Recreating (and advancing) pk’s censored domains: Macroinformation.org &
Knatz.com / Teaching / Society / Survival /
@ K. 1999
We are a big-brained, social species. Few creatures develop more slowly than we do. Oysters spew out the little oysters and forget about them: if what the young-uns need to know to survive isn’t in their genes, they’re out of luck. I was conducting a few dozen visitors through Highlands Hammock ten years ago, driving the tram and talking over the PA, when smack in front of us around the curve a deer dropped her foal. Splat, the umbilical cord and all that followed. Within seconds the foal had tottered to its hooves, mama giving it a lick the while. She looked at it, looked at us, and bounded into the forest. The foal followed: unsteady for the first leap or two only. Within a minute of birth, the deer was a deer. Not so man. We need mama, we need papa, and all three of us need the group. Still, the responsible parents will endeavor to train the young to become as fully independent as possible as fast as possible. As fast as possible used to be twelve years of so; now it takes longer.
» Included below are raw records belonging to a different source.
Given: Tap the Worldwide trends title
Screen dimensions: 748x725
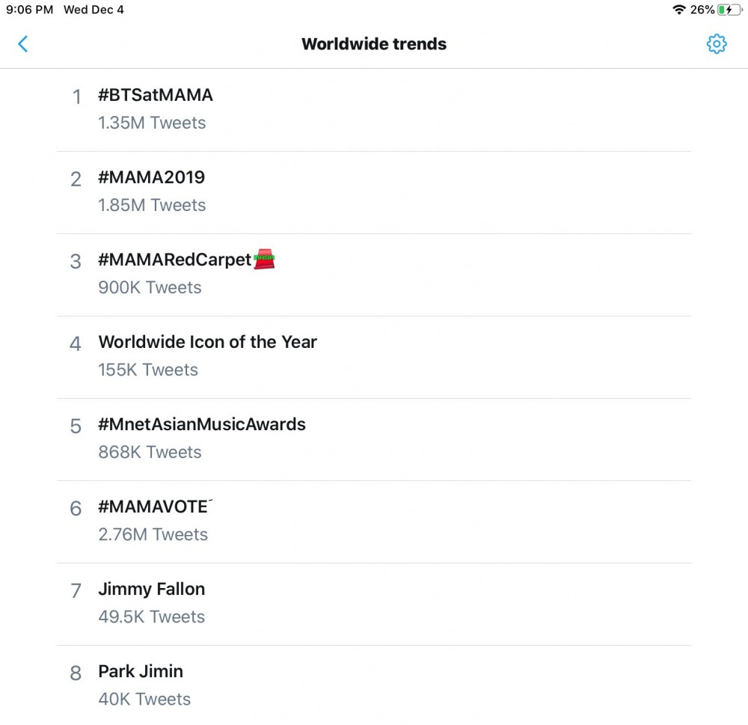Looking at the screenshot, I should coord(374,44).

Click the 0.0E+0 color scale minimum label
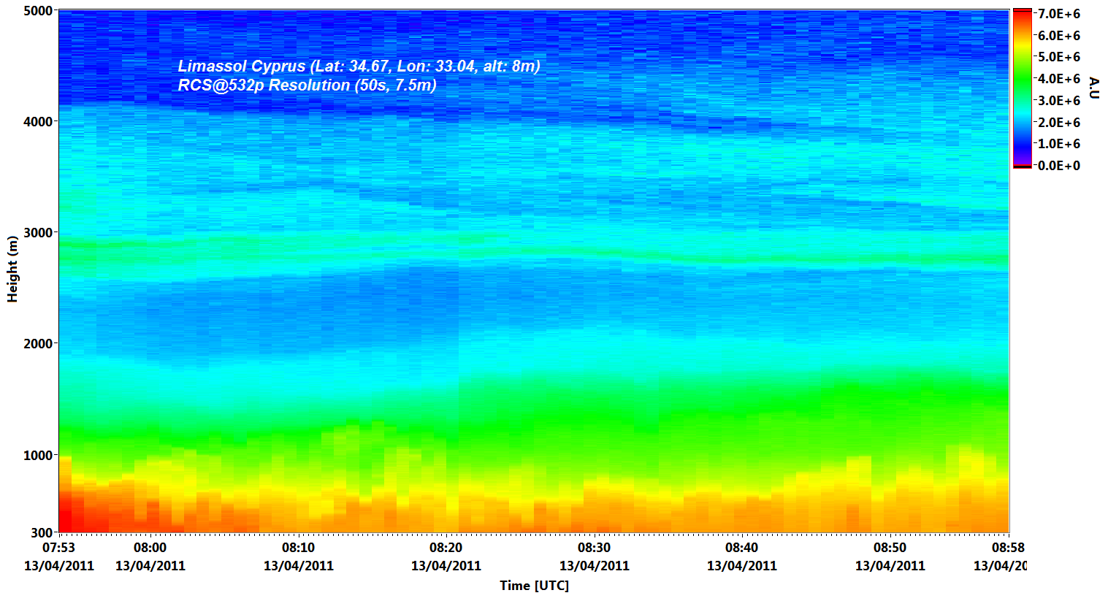[x=1058, y=166]
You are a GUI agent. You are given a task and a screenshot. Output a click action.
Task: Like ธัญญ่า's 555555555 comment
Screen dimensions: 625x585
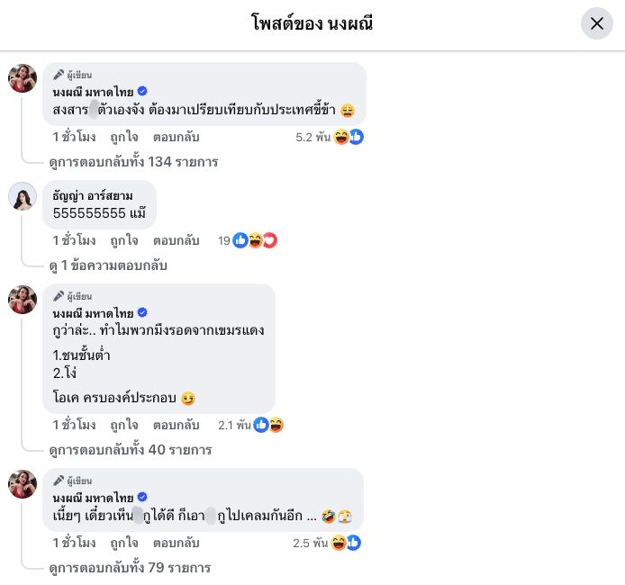(x=124, y=240)
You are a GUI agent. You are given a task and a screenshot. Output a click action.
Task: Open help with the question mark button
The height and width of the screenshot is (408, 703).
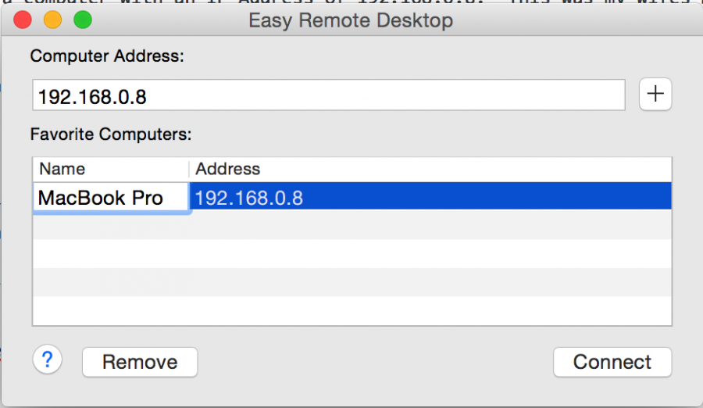(x=47, y=360)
But anything that slows or impedes the process artificially is a crime against the species’ future. Past six or so, everyone holds a mama’s boy in contempt. His factitious dependence threatens us all. (Of course the same thing has routinely been done to women, but the society doesn’t depend on female independence the same way it depends on male independence: on the contrary, society in large part depends heavily on female dependence.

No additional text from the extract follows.